Lotna Brygada Opozycji, znana z tego, że swoimi happeningami zakłóca uroczystości upamiętniające ofiary katastrofy smoleńskiej, najwidoczniej doszła do wniosku, że już nikogo nie szokuje skakaniem po cokołach i pomnikach, zatem przyszła kolej na próbę ośmieszenia katolickiej liturgii.
Przebrani za biskupa, siostrę zakonną i księży członkowie grupy, skryci pod archaicznym baldachimem, odśpiewali "pisalm" z refrenem "Jarku Kaczyński, gdzie wrak tupolewa". Poniżej zamieszczamy całe nagranie, jednak ostrzegając, że poziom "humoru" jest żenujący, podobnie jak wykonanie pieśni.
No faktycznie boki zrywać.
— Wanda Buk (@WandaBuk) February 11, 2022
Nie życzę temu gronu podobnej tragedii, nie życzę im też żartów ze śmierci bliskiej osoby i pogardy dla nieszczęścia, jeżeli jakieś ich spotka.

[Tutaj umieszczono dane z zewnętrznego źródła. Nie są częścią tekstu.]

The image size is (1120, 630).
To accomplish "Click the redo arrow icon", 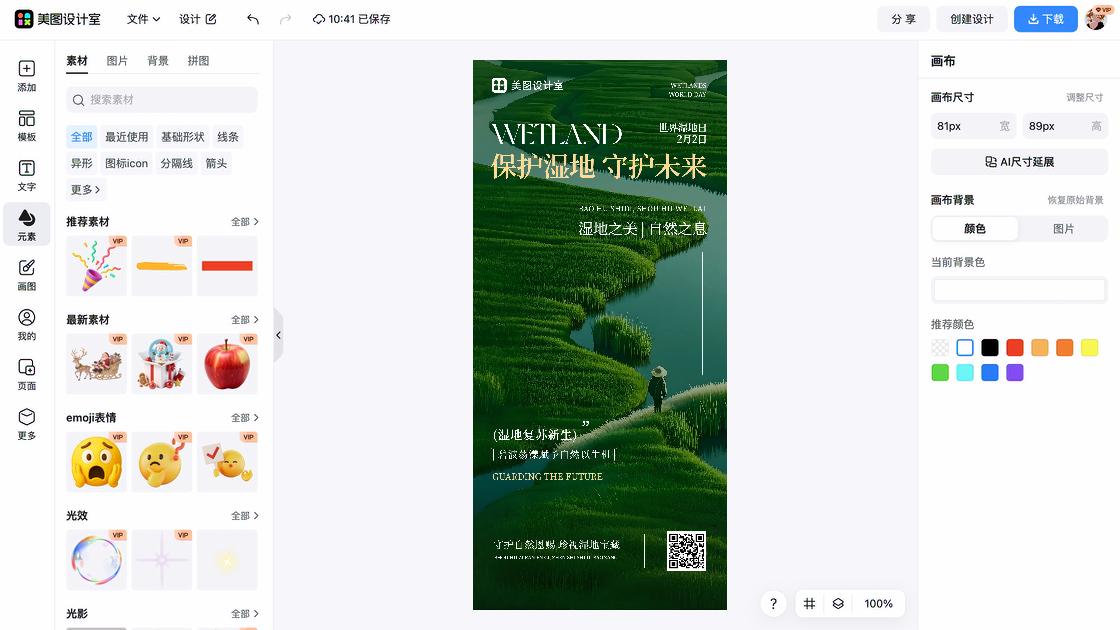I will coord(288,19).
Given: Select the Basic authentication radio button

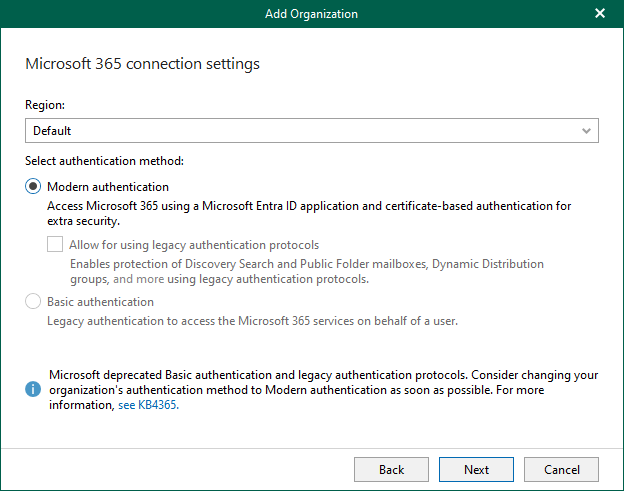Looking at the screenshot, I should click(34, 302).
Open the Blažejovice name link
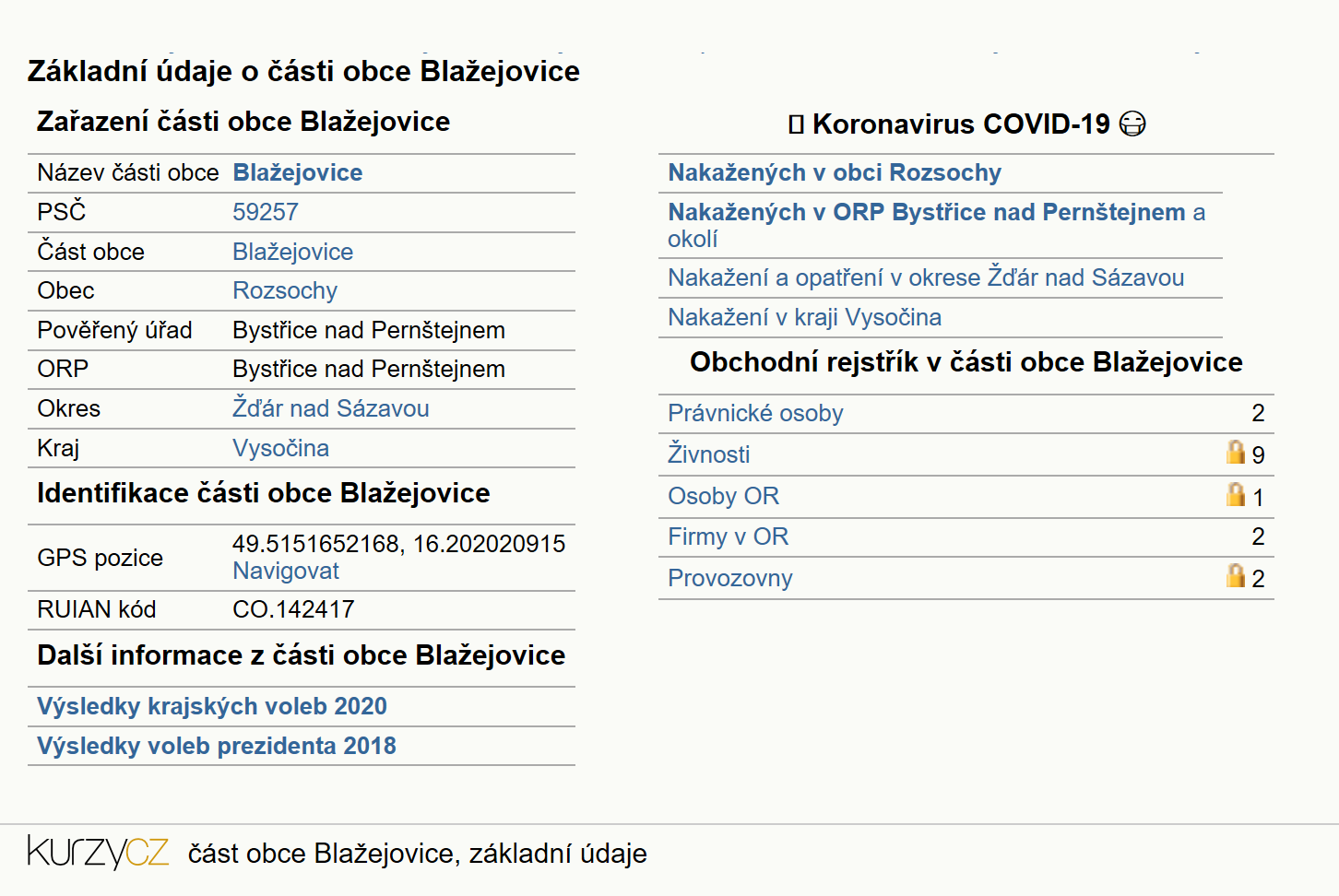The image size is (1339, 896). tap(298, 172)
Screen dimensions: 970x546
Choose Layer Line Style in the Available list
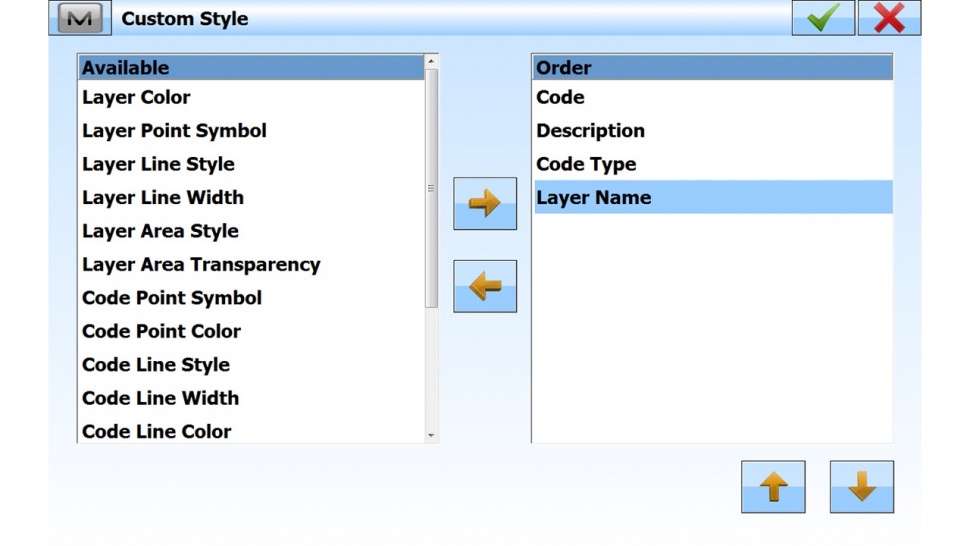(x=158, y=165)
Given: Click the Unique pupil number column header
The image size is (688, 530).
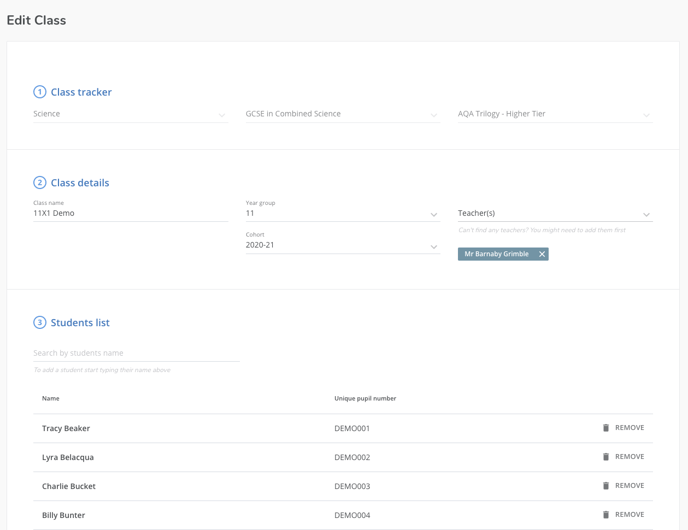Looking at the screenshot, I should coord(365,398).
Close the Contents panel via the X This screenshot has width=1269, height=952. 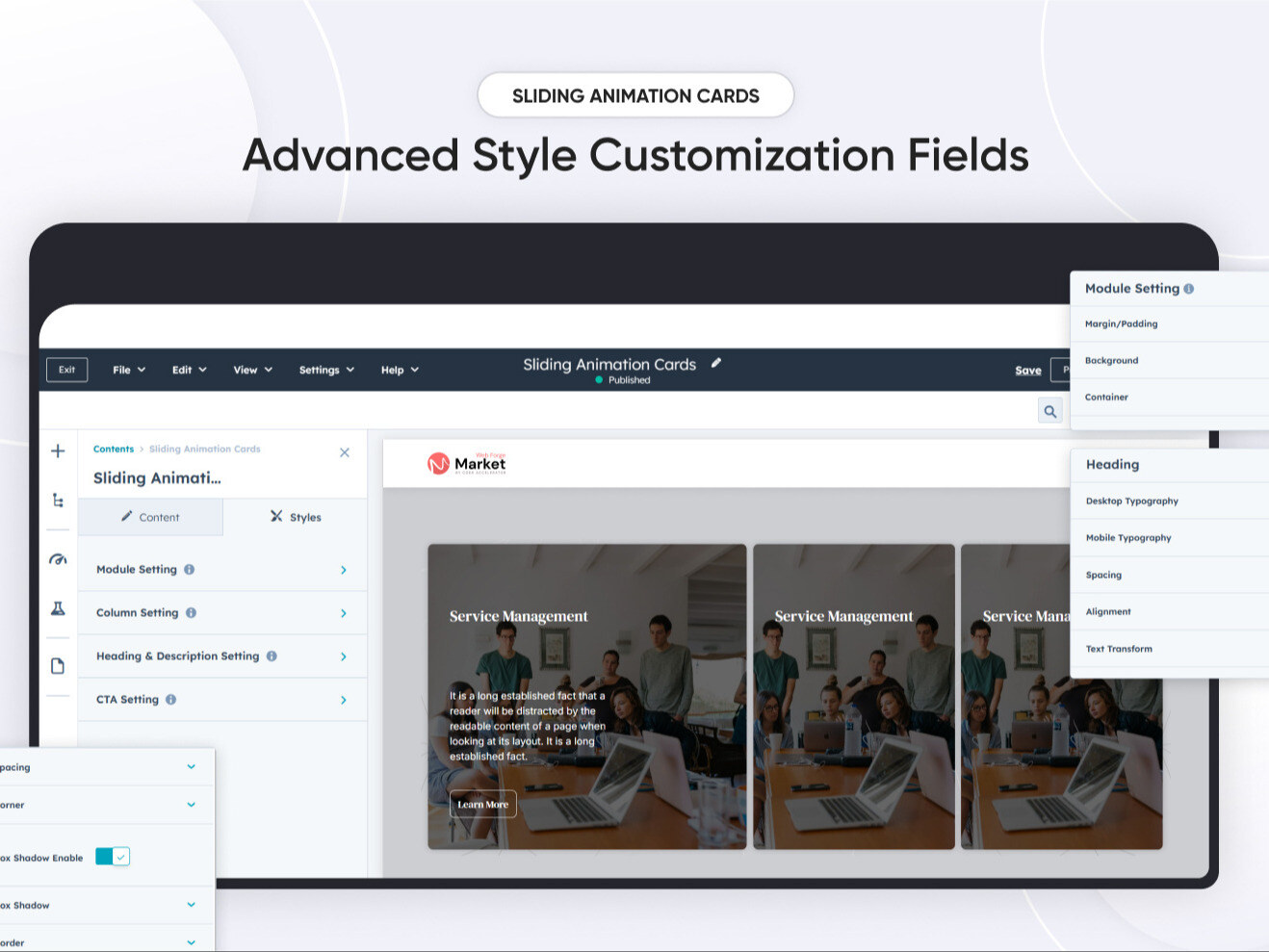(344, 451)
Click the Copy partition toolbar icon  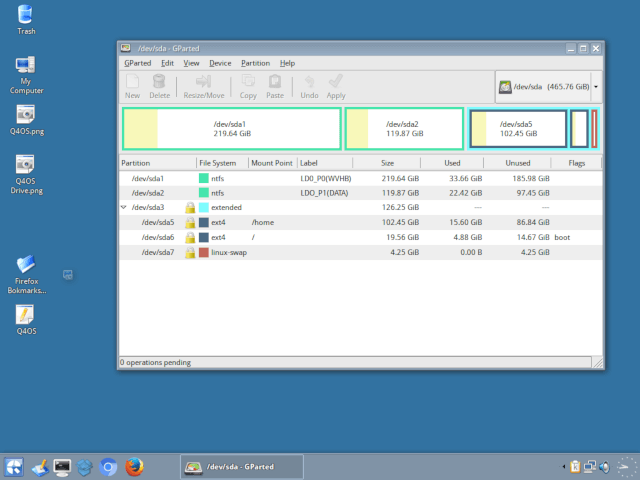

Kto gardzi ludźmi, ten przede wszystkim gardzi sobą. https://t.co/nxsVtyP7YA
Wśród komentarzy internautów wyróżnić można wpis Wandy Buk z PGE:
No faktycznie boki zrywać. Nie życzę temu gronu podobnej tragedii, nie życzę im też żartów ze śmierci bliskiej osoby i pogardy dla nieszczęścia, jeżeli jakieś ich spotka. Kto gardzi ludźmi, ten przede wszystkim gardzi sobą
- podkreśliła.
Dziennikarz Cezary Gmyz zażartował nawet, że zaczyna się zastanawiać, czy Lotna Brygada Opozycji nie jest... podstawiona przez Jarosława Kaczyńskiego. Każdy jej występ to bowiem kolejne punkty procentowe dla Prawa i Sprawiedliwości. Sprytnie!